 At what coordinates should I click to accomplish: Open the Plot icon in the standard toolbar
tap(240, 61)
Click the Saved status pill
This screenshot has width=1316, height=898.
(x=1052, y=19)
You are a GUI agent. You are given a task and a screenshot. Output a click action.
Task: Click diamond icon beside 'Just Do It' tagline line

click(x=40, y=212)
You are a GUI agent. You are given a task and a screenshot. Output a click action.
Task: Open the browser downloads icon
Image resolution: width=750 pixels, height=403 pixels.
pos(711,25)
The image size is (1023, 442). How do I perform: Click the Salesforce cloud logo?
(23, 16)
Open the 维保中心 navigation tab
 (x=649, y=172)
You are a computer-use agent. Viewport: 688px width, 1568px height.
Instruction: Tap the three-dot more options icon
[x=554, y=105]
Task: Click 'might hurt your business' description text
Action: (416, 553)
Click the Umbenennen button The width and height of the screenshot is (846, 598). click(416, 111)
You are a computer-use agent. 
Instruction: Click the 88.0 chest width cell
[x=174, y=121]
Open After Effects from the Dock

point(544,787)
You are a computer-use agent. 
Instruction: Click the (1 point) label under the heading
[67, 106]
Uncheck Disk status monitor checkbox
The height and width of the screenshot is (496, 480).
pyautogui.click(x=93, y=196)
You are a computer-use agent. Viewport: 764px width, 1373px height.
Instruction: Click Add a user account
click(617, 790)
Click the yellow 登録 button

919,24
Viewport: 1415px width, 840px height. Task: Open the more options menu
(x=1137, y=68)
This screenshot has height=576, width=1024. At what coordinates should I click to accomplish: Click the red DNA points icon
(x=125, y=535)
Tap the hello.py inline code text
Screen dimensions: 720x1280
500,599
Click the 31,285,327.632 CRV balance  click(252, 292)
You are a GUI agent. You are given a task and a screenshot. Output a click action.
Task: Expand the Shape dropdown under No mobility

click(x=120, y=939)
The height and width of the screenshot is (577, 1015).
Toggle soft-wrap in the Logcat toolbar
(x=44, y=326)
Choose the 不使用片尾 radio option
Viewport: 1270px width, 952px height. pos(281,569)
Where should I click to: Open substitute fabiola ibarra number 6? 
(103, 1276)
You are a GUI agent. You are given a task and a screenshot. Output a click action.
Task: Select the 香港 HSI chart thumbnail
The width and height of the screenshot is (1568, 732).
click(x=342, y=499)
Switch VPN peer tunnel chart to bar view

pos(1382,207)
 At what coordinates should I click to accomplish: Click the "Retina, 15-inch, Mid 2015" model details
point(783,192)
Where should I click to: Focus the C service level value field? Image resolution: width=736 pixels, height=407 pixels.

◆ **Task to carry out**
Please go through all of the entries above and swap every "GUI agent" for "screen agent", leaving everything else untouched.

◆ **Right answer**
 At what coordinates should I click to accomplish: Open the Plot icon in the standard toolbar
tap(240, 61)
Click the Saved status pill
This screenshot has width=1316, height=898.
(x=1052, y=19)
You are a screen agent. You are given a task and a screenshot. Output a click action.
Task: Click diamond icon beside 'Just Do It' tagline line

click(x=40, y=212)
You are a screen agent. You are given a task and a screenshot. Output a click action.
Task: Open the browser downloads icon
Image resolution: width=750 pixels, height=403 pixels.
pos(711,25)
The image size is (1023, 442). How do I perform: Click the Salesforce cloud logo?
(23, 16)
Open the 维保中心 navigation tab
 (x=649, y=172)
You are a computer-use agent. Viewport: 688px width, 1568px height.
Instruction: Tap the three-dot more options icon
[x=554, y=105]
Task: Click 'might hurt your business' description text
Action: (416, 553)
Click the Umbenennen button The width and height of the screenshot is (846, 598). click(416, 111)
You are a computer-use agent. 
Instruction: Click the 88.0 chest width cell
[x=174, y=121]
Open After Effects from the Dock

point(544,787)
You are a computer-use agent. 
Instruction: Click the (1 point) label under the heading
[67, 106]
Uncheck Disk status monitor checkbox
The height and width of the screenshot is (496, 480).
pyautogui.click(x=93, y=196)
You are a computer-use agent. Viewport: 764px width, 1373px height.
Instruction: Click Add a user account
click(617, 790)
Click the yellow 登録 button

919,24
Viewport: 1415px width, 840px height. Task: Open the more options menu
(x=1137, y=68)
This screenshot has height=576, width=1024. At what coordinates should I click to accomplish: Click the red DNA points icon
(x=125, y=535)
Tap the hello.py inline code text
Screen dimensions: 720x1280
500,599
Click the 31,285,327.632 CRV balance  click(252, 292)
You are a screen agent. You are given a task and a screenshot. Output a click action.
Task: Expand the Shape dropdown under No mobility

click(x=120, y=939)
The height and width of the screenshot is (577, 1015).
Toggle soft-wrap in the Logcat toolbar
(x=44, y=326)
Choose the 不使用片尾 radio option
Viewport: 1270px width, 952px height. pos(281,569)
Where should I click to: Open substitute fabiola ibarra number 6? 
(103, 1276)
You are a screen agent. You are given a task and a screenshot. Output a click action.
Task: Select the 香港 HSI chart thumbnail
The width and height of the screenshot is (1568, 732).
click(x=342, y=499)
Switch VPN peer tunnel chart to bar view

pos(1382,207)
 At what coordinates should I click to accomplish: Click the "Retina, 15-inch, Mid 2015" model details
point(783,192)
Where should I click to: Focus the C service level value field? Image resolution: width=736 pixels, height=407 pixels.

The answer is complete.